_Task instructions_
Please transcribe exactly the lines from the first line of the records below through the line containing "オーダースーツ製作 (765, 1674)", including both, and omit all pictures.

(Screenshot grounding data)
————
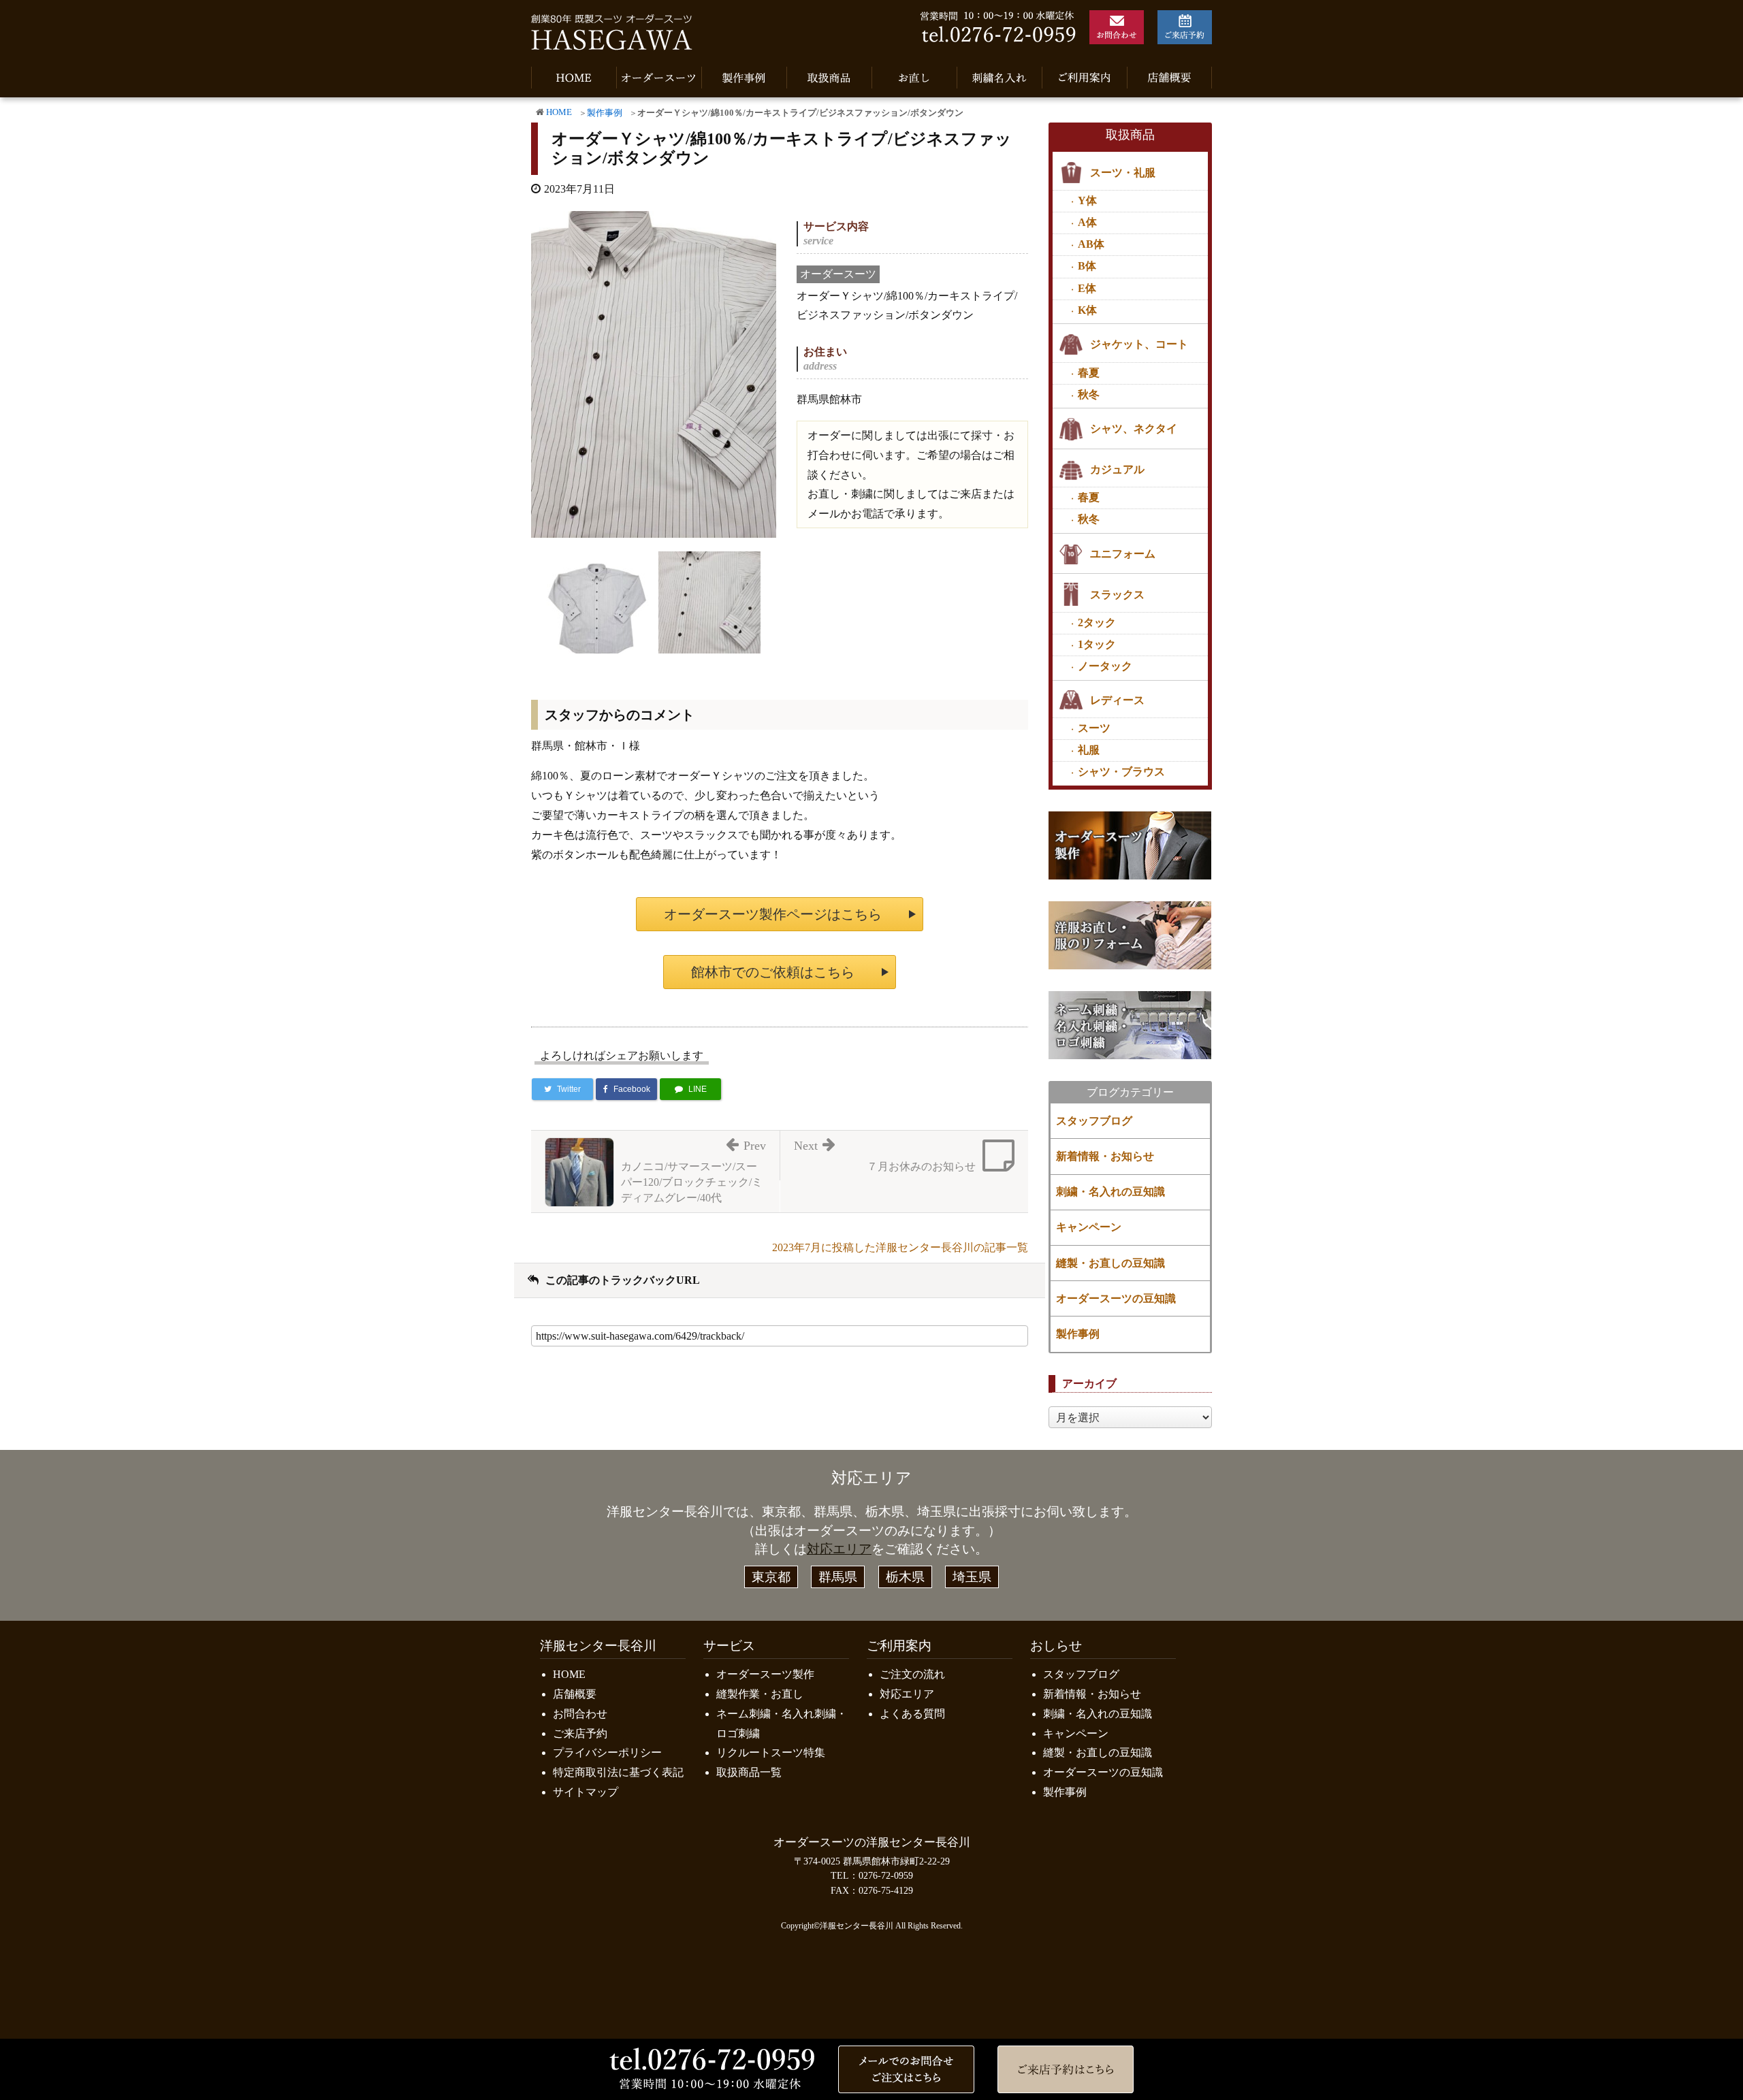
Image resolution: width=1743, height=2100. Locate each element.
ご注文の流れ (912, 1674)
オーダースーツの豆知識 (1116, 1298)
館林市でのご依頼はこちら (772, 972)
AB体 (1091, 244)
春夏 (1089, 372)
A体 (1087, 222)
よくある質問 (912, 1713)
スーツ (1094, 728)
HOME (559, 112)
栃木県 (905, 1577)
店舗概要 (574, 1694)
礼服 (1089, 750)
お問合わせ (580, 1713)
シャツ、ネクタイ (1133, 428)
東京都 (771, 1577)
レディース (1117, 700)
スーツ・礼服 (1122, 172)
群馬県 (837, 1577)
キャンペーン (1088, 1227)
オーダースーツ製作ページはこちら (773, 914)
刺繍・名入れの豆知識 (1110, 1191)
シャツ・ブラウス (1121, 771)
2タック (1097, 622)
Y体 (1087, 200)
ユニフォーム (1122, 554)
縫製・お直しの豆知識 (1110, 1263)
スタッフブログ (1094, 1121)
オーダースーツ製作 (765, 1674)
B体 (1087, 266)
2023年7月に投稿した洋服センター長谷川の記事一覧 (900, 1247)
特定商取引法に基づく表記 (618, 1772)
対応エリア (839, 1549)
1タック (1097, 644)
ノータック (1105, 666)
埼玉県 (972, 1577)
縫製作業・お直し (759, 1694)
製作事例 (604, 113)
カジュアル (1117, 469)
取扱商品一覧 (749, 1772)
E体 (1087, 288)
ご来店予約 (580, 1733)
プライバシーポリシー (607, 1752)
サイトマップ (585, 1792)
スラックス (1117, 594)
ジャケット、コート (1139, 344)
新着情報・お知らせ (1105, 1156)
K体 (1087, 310)
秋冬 (1089, 394)
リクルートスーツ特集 (770, 1752)
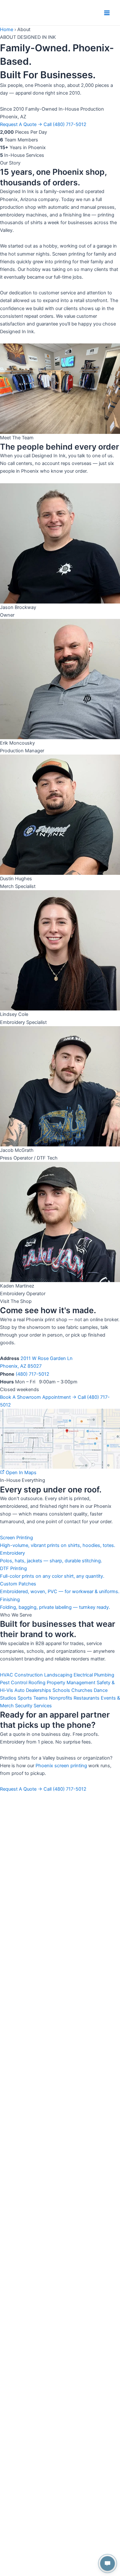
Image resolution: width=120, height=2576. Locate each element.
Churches (81, 1690)
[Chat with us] (107, 2563)
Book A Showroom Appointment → (39, 1397)
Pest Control (13, 1682)
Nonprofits (60, 1698)
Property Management (71, 1682)
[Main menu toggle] (107, 13)
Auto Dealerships (32, 1690)
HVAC (6, 1675)
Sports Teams (33, 1698)
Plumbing (104, 1675)
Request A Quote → (21, 124)
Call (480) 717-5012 (65, 124)
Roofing (36, 1682)
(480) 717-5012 (32, 1374)
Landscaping (58, 1675)
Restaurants (87, 1698)
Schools (61, 1690)
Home (6, 29)
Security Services (33, 1706)
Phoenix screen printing (61, 1766)
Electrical (83, 1675)
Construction (28, 1675)
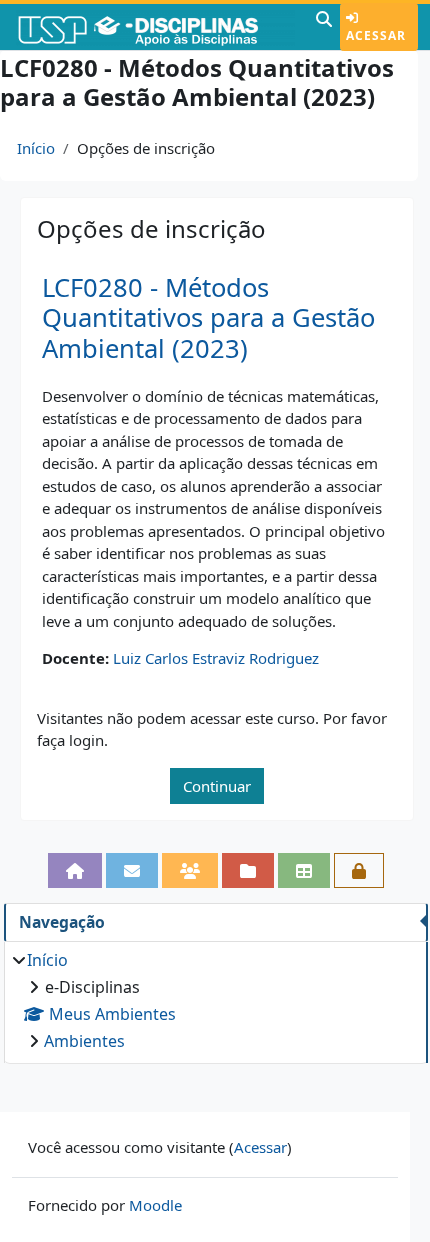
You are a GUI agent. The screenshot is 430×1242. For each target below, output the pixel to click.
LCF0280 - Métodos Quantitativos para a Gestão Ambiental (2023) (208, 318)
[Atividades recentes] (248, 870)
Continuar (217, 786)
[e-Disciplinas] (155, 27)
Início (36, 148)
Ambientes (84, 1041)
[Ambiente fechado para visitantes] (359, 870)
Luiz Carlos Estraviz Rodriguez (216, 658)
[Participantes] (190, 870)
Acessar (376, 35)
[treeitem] (215, 1000)
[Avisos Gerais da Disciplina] (132, 870)
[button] (324, 27)
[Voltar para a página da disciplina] (75, 870)
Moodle (155, 1205)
————
_Answer for this exercise_
Image resolution: width=1743, height=2100. Locate each element.
ご注文の流れ (912, 1674)
オーダースーツの豆知識 (1116, 1298)
館林市でのご依頼はこちら (772, 972)
AB体 (1091, 244)
春夏 (1089, 372)
A体 (1087, 222)
よくある質問 (912, 1713)
スーツ (1094, 728)
HOME (559, 112)
栃木県 (905, 1577)
店舗概要 (574, 1694)
礼服 (1089, 750)
お問合わせ (580, 1713)
シャツ、ネクタイ (1133, 428)
東京都 (771, 1577)
レディース (1117, 700)
スーツ・礼服 (1122, 172)
群馬県 (837, 1577)
キャンペーン (1088, 1227)
オーダースーツ製作ページはこちら (773, 914)
刺繍・名入れの豆知識 (1110, 1191)
シャツ・ブラウス (1121, 771)
2タック (1097, 622)
Y体 (1087, 200)
ユニフォーム (1122, 554)
縫製・お直しの豆知識 (1110, 1263)
スタッフブログ (1094, 1121)
オーダースーツ製作 (765, 1674)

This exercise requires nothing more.